Bruce Davidson is an American Photographer known for his documentary and street photography.
Nearly four decades of unpublished works from a master of documentary photography. Consisting solely of previously unpublished photographs, The Way Back is a deep dive through Bruce Davidson’s more than 60-year career. The book chronologically presents photos made between 1957 and 1992, showcasing Davidson’s exceptional versatility―from his earliest assignments to later seminal bodies of work including his yearlong study of teenage members of a Brooklyn Gang (1959), his extensive coverage of the American Civil Rights Movement in Time of Change (1961–65) and his breakthrough portraits of the residents of a single block in Harlem in East 100th Street (1966–68). Series such as Subway (1980) and Central Park (1992) confirm Davidson as a quintessential chronicler of New York City.
What emerges through this retrospective is Davidson’s overt sensibility and empathy for his subjects and his commitment to documenting them in depth over time.
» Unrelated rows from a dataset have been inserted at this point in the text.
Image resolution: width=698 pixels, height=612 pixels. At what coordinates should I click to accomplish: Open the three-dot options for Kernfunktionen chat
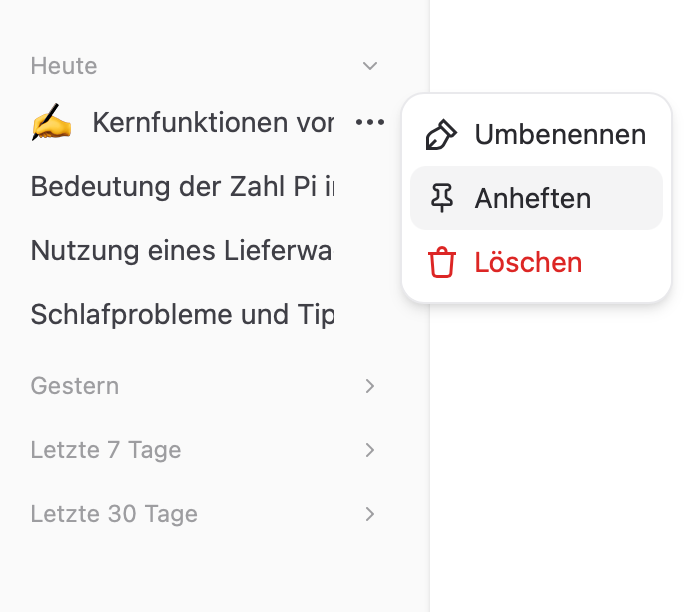(x=369, y=122)
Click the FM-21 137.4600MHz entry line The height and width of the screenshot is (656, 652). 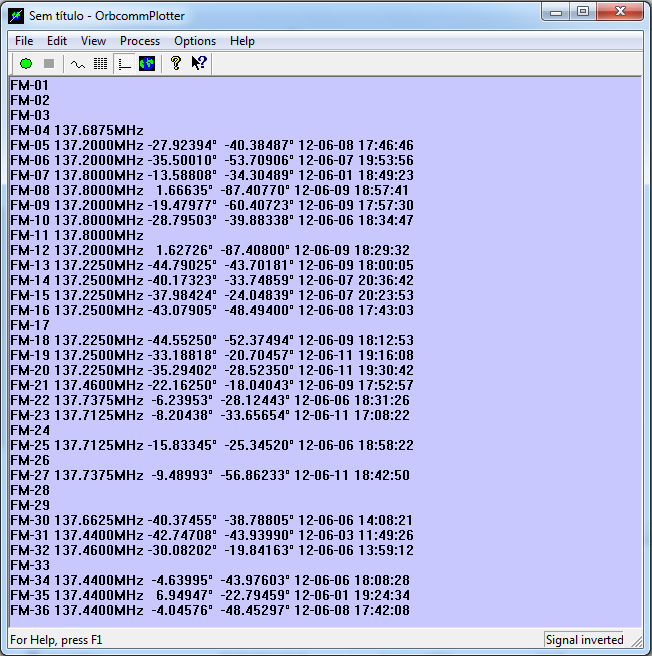[212, 385]
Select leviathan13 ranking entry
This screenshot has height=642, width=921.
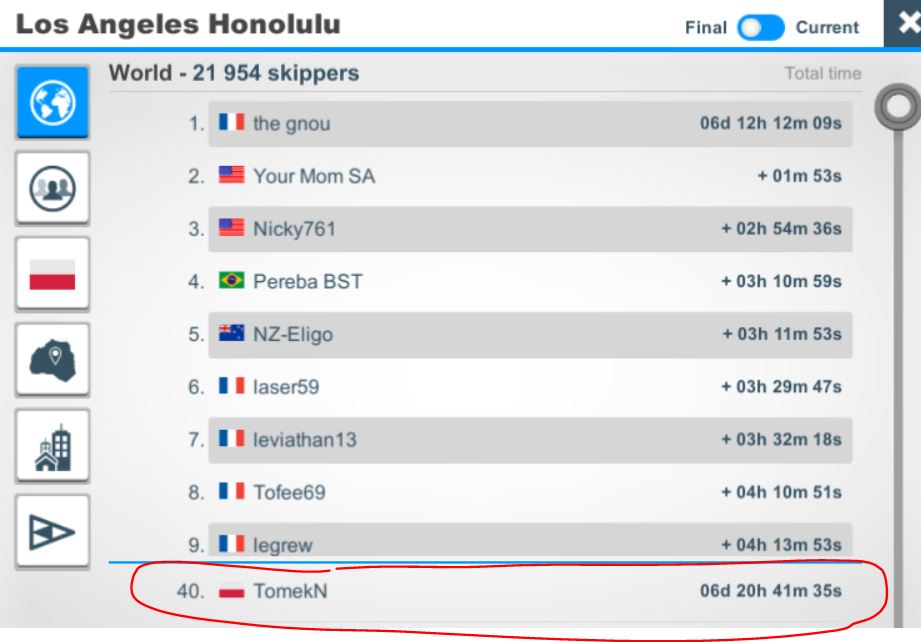pos(530,440)
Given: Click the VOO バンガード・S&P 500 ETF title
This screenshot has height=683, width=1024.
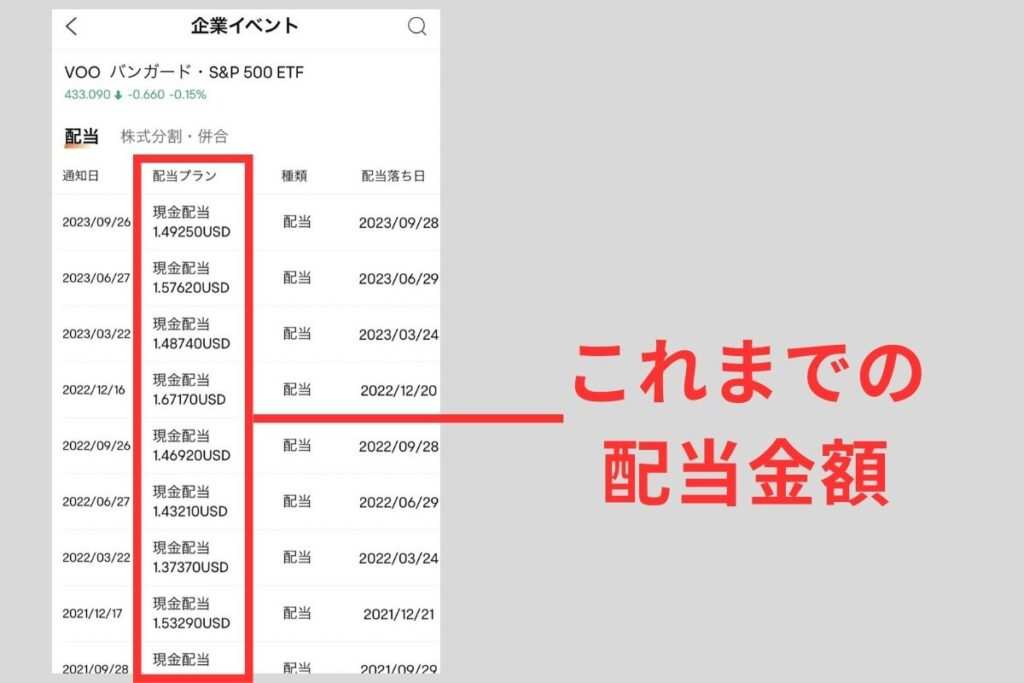Looking at the screenshot, I should (183, 72).
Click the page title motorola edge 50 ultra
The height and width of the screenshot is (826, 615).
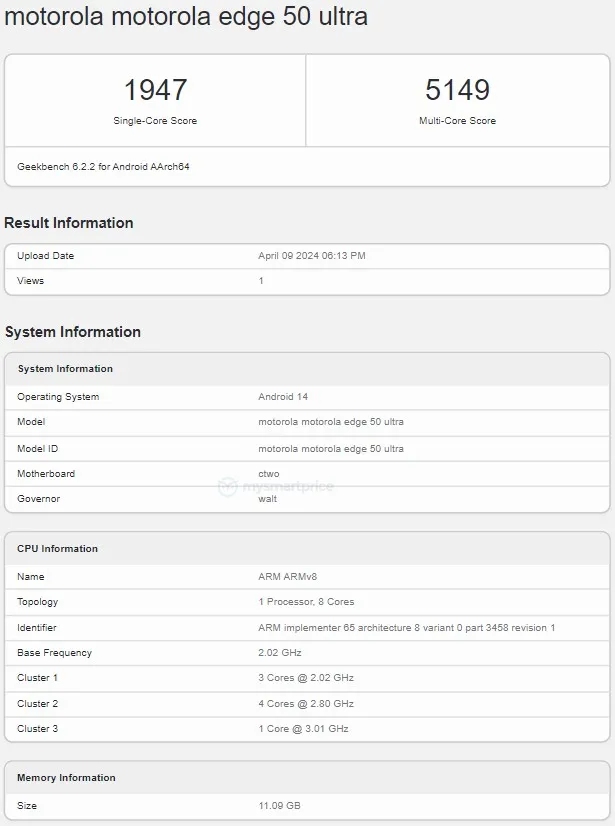click(186, 17)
Unlike his peers who photographed historical events, Davidson focused on the people within these histories. Now, drawing near the end of his long career, Davidson offers this book as a parting look at his artistic passage, an elegiac goodbye as well as a requiem.
Bruce Davidson (born 1933, Oak Park, IL) became a member of the Magnum Photos agency in 1958; since then his photographs and photo series have been widely published to great acclaim. At Yale University, he studied under photographer Alexey Brodovitch and artist Josef Albers, the latter of whom encouraged him to pursue his work among marginalized people and communities. His artistic influences include Robert Frank and Henri Cartier-Bresson.